--- Text for analysis ---
This is my first time incubating eggs and I'm having a very hard time keeping my humidity where it should be. First off any suggestions?... and my eggs when candled seem to be on track but I read somewhere to be worried about there air sac development.; it's only day 7 can I fix this?
I dont keep an eye on or monitor air sac size. I just keep temp within a few tenths of 99.5 and have humidity between 30% and 48% and let humidity naturaly rise the last two days. Dont play into the you must measure egg cells and candle every seven days crap. To many on here think their micro biologists and breed paranoia. I have 90% hatches and never candle, hatched hundreds of eggs without worry about a egg exploding. Just hatch and hatch again and enjoy. Youll be up all night if you play into the check this check that and check the otherthing.
 
I dont keep an eye on or monitor air sac size. I just keep temp within a few tenths of 99.5 and have humidity between 30% and 48% and let humidity naturaly rise the last two days. Dont play into the you must measure egg cells and candle every seven days crap. To many on here think their micro biologists and breed paranoia. I have 90% hatches and never candle, hatched hundreds of eggs without worry about a egg exploding. Just hatch and hatch again and enjoy. Youll be up all night if you play into the check this check that and check the otherthing.
The thing is for newbies that have no idea what humidity range works for them, it gives them something to go by for the first couple of hatches. Some people hatch successflly at 50% others drown their eggs at 50% and 30% is their sweet spot. A new person who monitors their air cells not only get a better understanding of how humidity works, but it helps them find what works, because the same thing does not work for everyone or every egg. I've seen A LOT of people who were having bad hatches start monidtoring their air cells to figure out the humidity start having excellent hatches.

I too run about 30% for humidity-usually. Thank God I monitor my cells because these last eggs I got are tiny silkie eggs and if I didn't monitor my air cells at day 10 half the egg would be air cell and I'd run a higher risk of shrink wrap because of it. These guys I have to keep the humidity up for so that they aren't loosing too much moisture.
--- Given information ---
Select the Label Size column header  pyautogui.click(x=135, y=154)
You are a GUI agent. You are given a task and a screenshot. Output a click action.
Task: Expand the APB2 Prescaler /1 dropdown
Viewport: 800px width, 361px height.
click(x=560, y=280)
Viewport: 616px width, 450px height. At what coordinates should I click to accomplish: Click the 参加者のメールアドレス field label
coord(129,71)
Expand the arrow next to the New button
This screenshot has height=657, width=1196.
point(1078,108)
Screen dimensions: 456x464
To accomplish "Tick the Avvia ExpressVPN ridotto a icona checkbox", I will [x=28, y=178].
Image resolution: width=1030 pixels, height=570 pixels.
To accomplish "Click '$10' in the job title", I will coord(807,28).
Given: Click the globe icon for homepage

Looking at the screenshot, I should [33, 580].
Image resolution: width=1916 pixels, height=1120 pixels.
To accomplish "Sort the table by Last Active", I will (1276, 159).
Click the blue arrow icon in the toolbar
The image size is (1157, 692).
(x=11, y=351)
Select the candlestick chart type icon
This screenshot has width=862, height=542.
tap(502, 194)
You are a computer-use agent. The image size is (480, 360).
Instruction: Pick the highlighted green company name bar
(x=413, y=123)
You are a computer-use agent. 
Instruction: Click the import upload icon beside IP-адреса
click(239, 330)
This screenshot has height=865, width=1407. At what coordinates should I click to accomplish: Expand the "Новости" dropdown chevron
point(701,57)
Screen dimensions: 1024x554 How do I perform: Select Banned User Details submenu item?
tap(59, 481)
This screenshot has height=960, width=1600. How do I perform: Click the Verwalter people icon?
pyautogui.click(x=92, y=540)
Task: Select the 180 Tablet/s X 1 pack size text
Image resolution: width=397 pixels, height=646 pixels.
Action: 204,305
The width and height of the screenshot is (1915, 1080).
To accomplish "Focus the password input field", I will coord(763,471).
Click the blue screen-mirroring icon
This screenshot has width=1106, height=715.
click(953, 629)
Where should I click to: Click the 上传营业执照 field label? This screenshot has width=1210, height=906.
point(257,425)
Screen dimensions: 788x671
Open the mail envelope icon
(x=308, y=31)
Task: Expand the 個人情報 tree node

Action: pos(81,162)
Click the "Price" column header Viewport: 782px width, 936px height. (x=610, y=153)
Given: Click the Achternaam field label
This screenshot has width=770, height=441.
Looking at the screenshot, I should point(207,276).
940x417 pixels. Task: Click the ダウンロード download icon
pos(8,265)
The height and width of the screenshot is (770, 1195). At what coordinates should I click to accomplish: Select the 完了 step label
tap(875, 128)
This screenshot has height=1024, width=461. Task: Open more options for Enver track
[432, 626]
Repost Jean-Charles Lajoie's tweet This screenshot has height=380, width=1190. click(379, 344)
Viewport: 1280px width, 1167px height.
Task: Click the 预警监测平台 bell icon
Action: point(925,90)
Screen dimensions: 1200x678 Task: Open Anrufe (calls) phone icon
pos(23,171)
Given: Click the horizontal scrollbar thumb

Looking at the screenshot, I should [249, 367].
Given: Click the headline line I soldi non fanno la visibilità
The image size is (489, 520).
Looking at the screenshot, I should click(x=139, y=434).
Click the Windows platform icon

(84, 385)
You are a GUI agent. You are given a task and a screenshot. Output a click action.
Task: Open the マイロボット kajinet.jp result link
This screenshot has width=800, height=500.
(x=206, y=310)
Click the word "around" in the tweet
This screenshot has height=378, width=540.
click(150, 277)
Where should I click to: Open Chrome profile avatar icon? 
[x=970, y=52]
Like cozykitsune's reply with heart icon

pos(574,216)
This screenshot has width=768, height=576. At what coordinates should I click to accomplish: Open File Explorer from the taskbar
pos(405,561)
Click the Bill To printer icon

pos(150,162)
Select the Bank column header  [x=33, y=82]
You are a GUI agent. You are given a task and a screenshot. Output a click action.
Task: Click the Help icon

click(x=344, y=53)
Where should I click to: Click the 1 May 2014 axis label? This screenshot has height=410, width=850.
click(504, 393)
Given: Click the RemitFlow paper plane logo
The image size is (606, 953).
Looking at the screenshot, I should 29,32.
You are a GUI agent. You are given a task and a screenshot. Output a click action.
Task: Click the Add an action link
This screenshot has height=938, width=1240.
---
• _Task requirements_
Reproduce the text on incubating eggs word for word, everything from "I too run about" down to "too much moisture.". Work only from the text on incubating eggs.

• _Answer_
I too run about 30% for humidity-usually. Thank God I monitor my cells because these last eggs I got are tiny silkie eggs and if I didn't monitor my air cells at day 10 half the egg would be air cell and I'd run a higher risk of shrink wrap because of it. These guys I have to keep the humidity up for so that they aren't loosing too much moisture.